The utilization of the Chinese market as both policy tool and ‘wealth’ creator – as The Fed has done with the S&P 500 – remains less than the PBOC would like. It appears the Chinese prefer their ‘risk’ in Baccarat and real estate and don’t trust those stock markets shisters… so the government is doing something about it. While American investors have to worry about high-frequency traders front-running them; in China, it’s a low-frequency trade called “rat trading” where fund managers use personal accounts to buy shares cheaply, then sell them at a profit after purchases from the funds they manage have boosted their value. China’s securities regulator has decided enough is enough and has stepped up its probe into insider trading, taking on “rat traders” in an attempt to restore confidence in the country’s stock market.

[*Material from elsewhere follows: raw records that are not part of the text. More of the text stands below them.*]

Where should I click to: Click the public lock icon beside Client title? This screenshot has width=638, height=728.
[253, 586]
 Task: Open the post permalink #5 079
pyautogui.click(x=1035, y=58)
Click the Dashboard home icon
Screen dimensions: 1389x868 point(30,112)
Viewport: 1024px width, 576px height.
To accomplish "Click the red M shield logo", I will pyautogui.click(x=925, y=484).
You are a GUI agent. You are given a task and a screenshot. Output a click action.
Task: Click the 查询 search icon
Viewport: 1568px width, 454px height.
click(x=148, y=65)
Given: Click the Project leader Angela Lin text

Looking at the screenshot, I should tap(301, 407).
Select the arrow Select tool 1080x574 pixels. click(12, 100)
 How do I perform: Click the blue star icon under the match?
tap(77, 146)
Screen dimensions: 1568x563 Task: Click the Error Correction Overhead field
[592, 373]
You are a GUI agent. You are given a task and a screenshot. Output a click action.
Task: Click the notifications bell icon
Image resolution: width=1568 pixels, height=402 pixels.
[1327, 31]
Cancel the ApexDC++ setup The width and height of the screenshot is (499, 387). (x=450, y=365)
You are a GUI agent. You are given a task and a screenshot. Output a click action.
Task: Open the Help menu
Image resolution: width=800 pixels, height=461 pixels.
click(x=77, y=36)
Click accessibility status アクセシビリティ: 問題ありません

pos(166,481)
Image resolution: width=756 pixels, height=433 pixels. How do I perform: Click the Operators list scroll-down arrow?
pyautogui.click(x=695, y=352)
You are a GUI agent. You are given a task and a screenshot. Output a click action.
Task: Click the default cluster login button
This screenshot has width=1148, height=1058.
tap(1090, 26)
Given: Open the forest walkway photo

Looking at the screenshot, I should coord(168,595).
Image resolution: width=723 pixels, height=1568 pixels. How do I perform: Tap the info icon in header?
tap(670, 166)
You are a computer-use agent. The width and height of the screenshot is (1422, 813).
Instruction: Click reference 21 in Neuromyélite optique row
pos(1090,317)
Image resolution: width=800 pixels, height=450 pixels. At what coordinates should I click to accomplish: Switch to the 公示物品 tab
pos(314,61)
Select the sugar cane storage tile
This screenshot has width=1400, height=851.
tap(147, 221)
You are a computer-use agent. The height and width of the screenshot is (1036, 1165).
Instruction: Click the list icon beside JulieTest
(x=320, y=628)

As The FT reports, insider trading is widely viewed as commonplace on China’s domestic bourses, in a market weighed down by poorly performing state-controlled companies… and the government has had enough…
China’s securities regulator has stepped up its probe into insider trading, taking on “rat traders” in an attempt to restore confidence in the country’s stock market, which is widely viewed as being rife with corruption.
Rat trading is a form of front-running in which fund managers use personal accounts to buy shares cheaply, then sell them at a profit after purchases from the funds they manage have boosted their value.
And they are serious…
The China Securities Regulatory Commission said it had uncovered evidence of criminal wrongdoing by five former fund managers at Shanghai-based HFT Investment Management, which is part-owned by BNP Paribas. The CSRC on Friday said that it had turned the cases over to police.
The CSRC has opened 25 insider trading investigations since the start of the year, up from 22 for all of 2013, and has referred 29 cases to police and prosecutors, up from 21 in 2013, according to data from the CSRC published in late June.
At least 178 fund managers have left their jobs during the first six months of this year, compared with 150 during all of 2013, according to an analysis of official figures by Z-Ben.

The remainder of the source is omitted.